El manto inferior es bastante homogéneo en composición y, a diferencia del manto superior, no se divide en subcapas claramente diferenciadas: se comporta más bien como una única masa densa de roca sólida. Su límite superior, hacia los 660 km, coincide con una discontinuidad sísmica muy marcada que los geofísicos detectan en el paso de las ondas.

Donde sí aparecen variaciones es en su parte más profunda. Justo encima del núcleo, entre unos 2.700 y 2.900 km, se encuentra una región especial llamada capa D'', con diferencias de temperatura y densidad que influyen en cómo asciende el calor hacia el resto del manto. Esa zona de transición es clave para entender la dinámica térmica del interior terrestre.

Composición del manto inferior

La composición del manto inferior es relativamente uniforme y está dominada por minerales capaces de soportar condiciones extremas. Son mucho más densos que los del manto superior, porque la presión obliga a sus átomos a empaquetarse en estructuras compactas.

  • Minerales principales: el más abundante con diferencia es la bridgmanita (un silicato de magnesio y hierro), acompañada de ferropericlasa (un óxido de magnesio y hierro). Juntos forman la mayor parte de la capa.
  • Componente secundario: también hay perovskita de silicato de calcio y trazas de aluminio. Aportan estabilidad a la estructura mineral bajo esas presiones.

Propiedades del manto inferior

  • Conducción y almacenamiento de calor: funciona como un gran regulador térmico que modera cuánto calor del núcleo llega a las capas superiores, clave para el equilibrio térmico del planeta.
  • Viscosidad altísima: su densidad y presión lo hacen mucho más viscoso que el manto superior, lo que ralentiza enormemente sus movimientos de convección.
  • Plasticidad limitada: fluye, pero mucho menos que el manto superior; su rigidez frena la velocidad del flujo, aunque permite el transporte de material en escalas de tiempo geológicas.
  • Papel en la tectónica de placas: no mueve directamente las placas tectónicas, pero su convección lenta impulsa la del manto superior, que sí las arrastra.

¿Cómo sabemos qué hay en el manto inferior?
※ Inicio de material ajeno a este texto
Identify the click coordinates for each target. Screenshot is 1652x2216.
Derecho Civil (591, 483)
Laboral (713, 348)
Nadie ha llegado nunca al manto inferior: la perforación más profunda jamás realizada apenas arañó los primeros 12 kilómetros de corteza, una distancia ridícula frente a los 2.900 km hasta el núcleo. Entonces, ¿cómo conocemos su temperatura, su presión o sus minerales?

La respuesta está en las ondas sísmicas. Cuando ocurre un terremoto, las ondas atraviesan el interior del planeta y cambian de velocidad y dirección al pasar por materiales de distinta densidad. Midiendo esos cambios en superficie, los geofísicos reconstruyen las capas internas como si fuera una ecografía de la Tierra. Esos saltos bruscos de velocidad son justamente las "discontinuidades", como la de los 660 km que marca el techo del manto inferior.
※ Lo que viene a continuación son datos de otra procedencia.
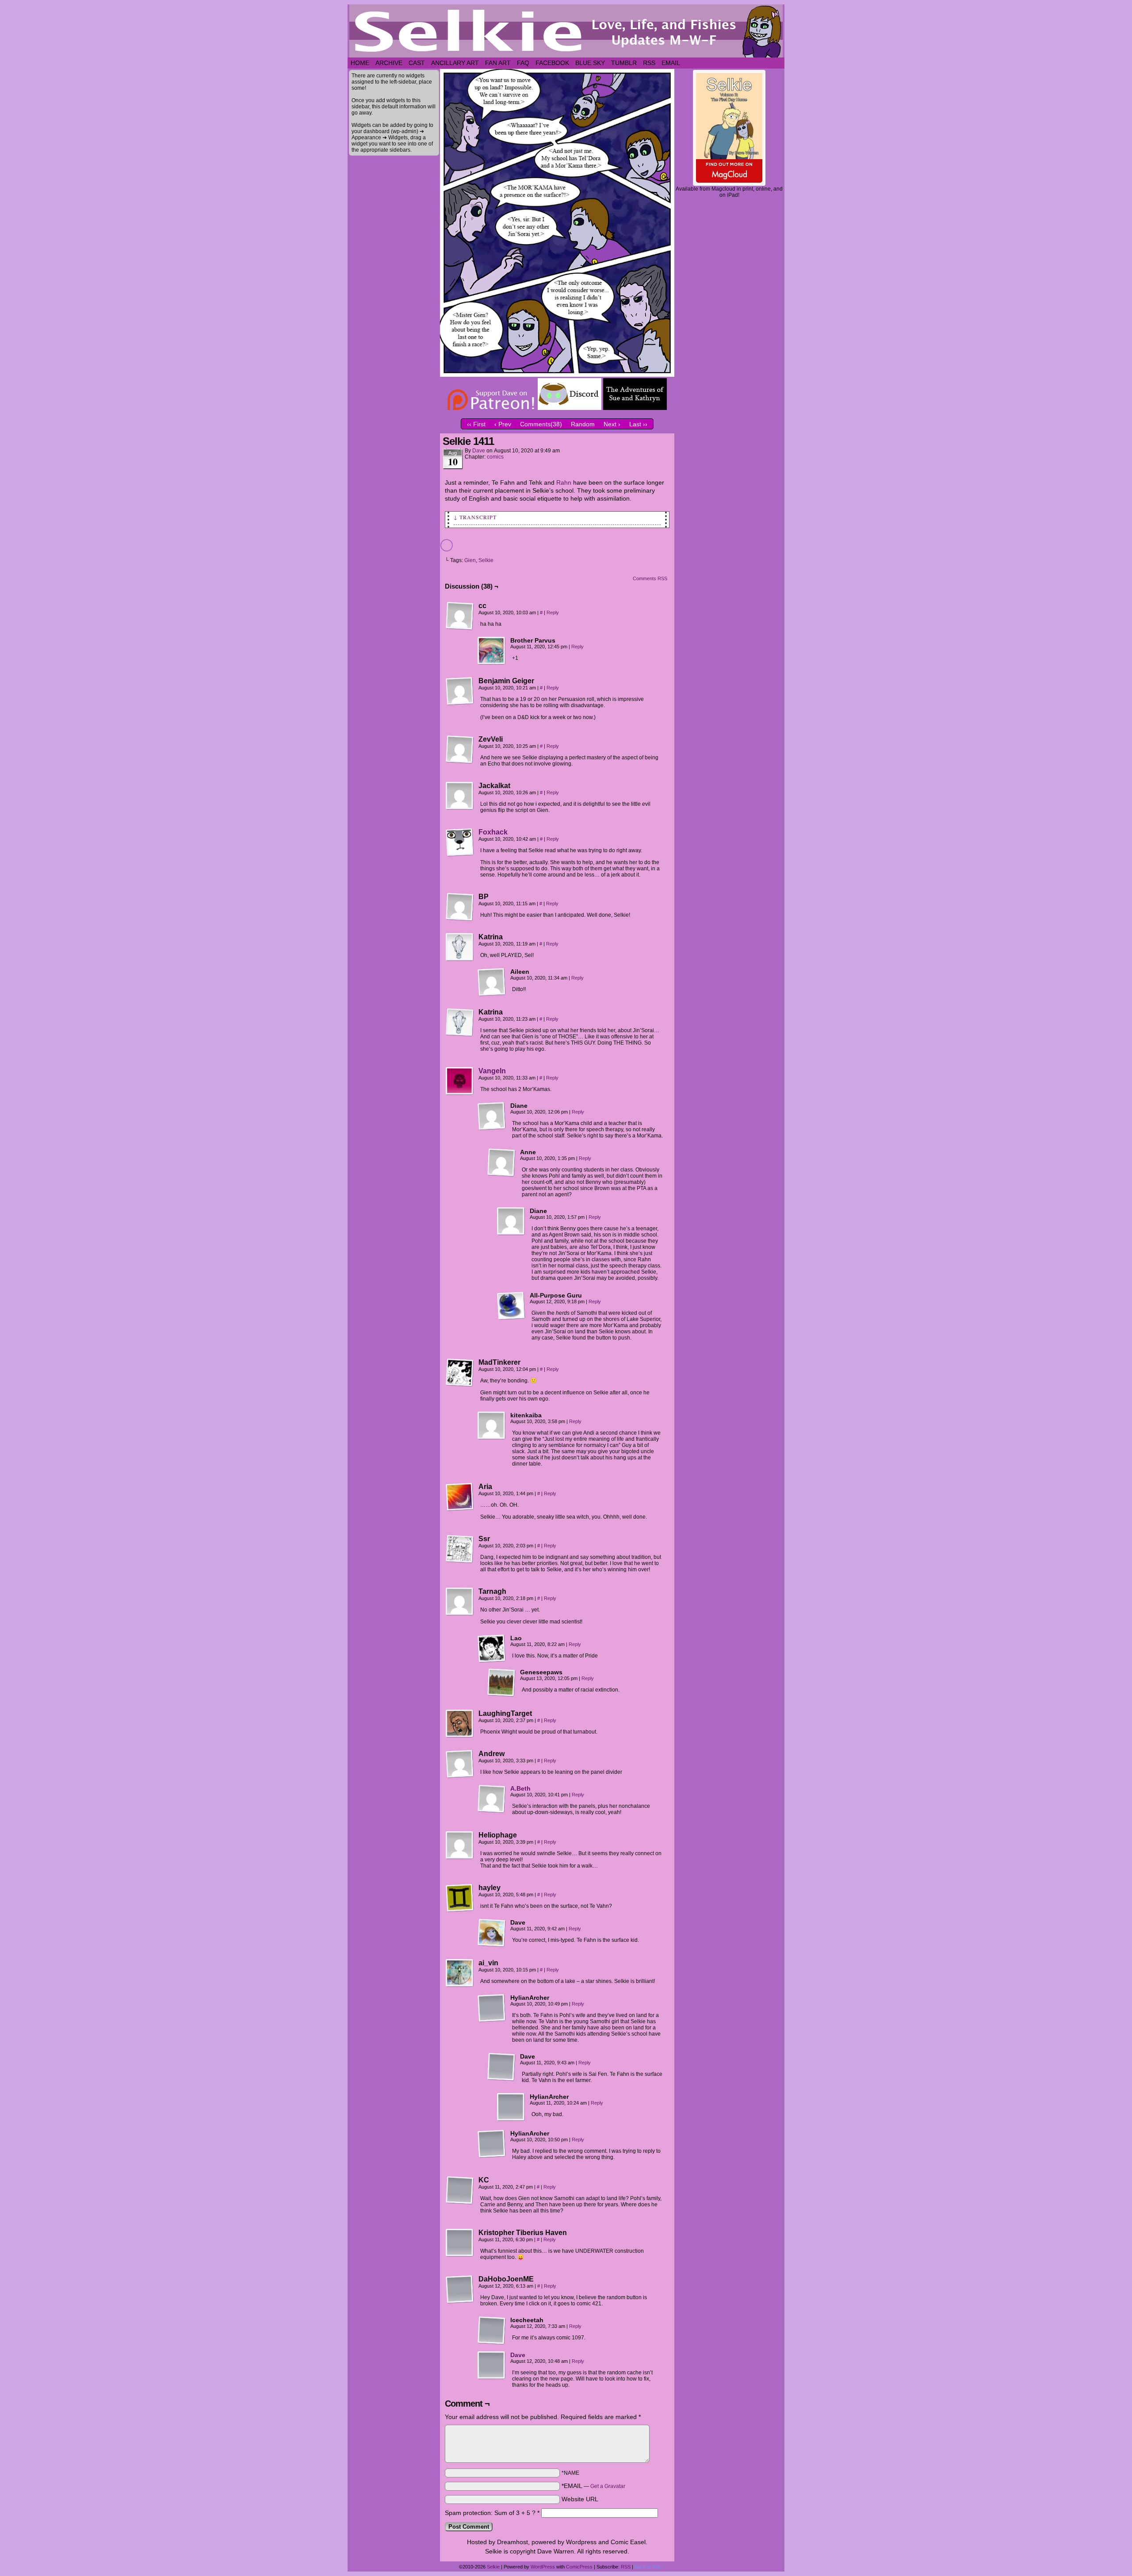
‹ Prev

El resto se completa en el laboratorio: recreando en prensas especiales las presiones y temperaturas de esas profundidades, los científicos comprueban qué minerales se forman y confirman así de qué está hecho ese mundo al que es imposible bajar.

Preguntas frecuentes

¿A qué profundidad se encuentra el manto inferior?

Se extiende aproximadamente desde los 660 hasta los 2.900 kilómetros de profundidad, justo por encima del núcleo externo.

¿Cuál es la temperatura del manto inferior?

Ronda los 1.700 °C en su parte superior y se acerca a los 3.000-3.700 °C en la frontera con el núcleo.

¿Qué minerales componen el manto inferior?

Sobre todo bridgmanita y ferropericlasa, ambos ricos en magnesio y hierro, además de perovskita de silicato de calcio en menor proporción.

¿Cuál es el rol del manto inferior en la dinámica de la Tierra?

Actúa como almacén y regulador del calor del núcleo, e impulsa con su convección lenta la del manto superior, lo que indirectamente afecta a la tectónica de placas y al vulcanismo.

¿Cómo sabemos qué hay en el manto inferior si nadie ha bajado?

Gracias a las ondas sísmicas de los terremotos, que cambian de velocidad al atravesar las capas internas y revelan su estructura, y a experimentos de laboratorio que recrean sus condiciones de presión y temperatura.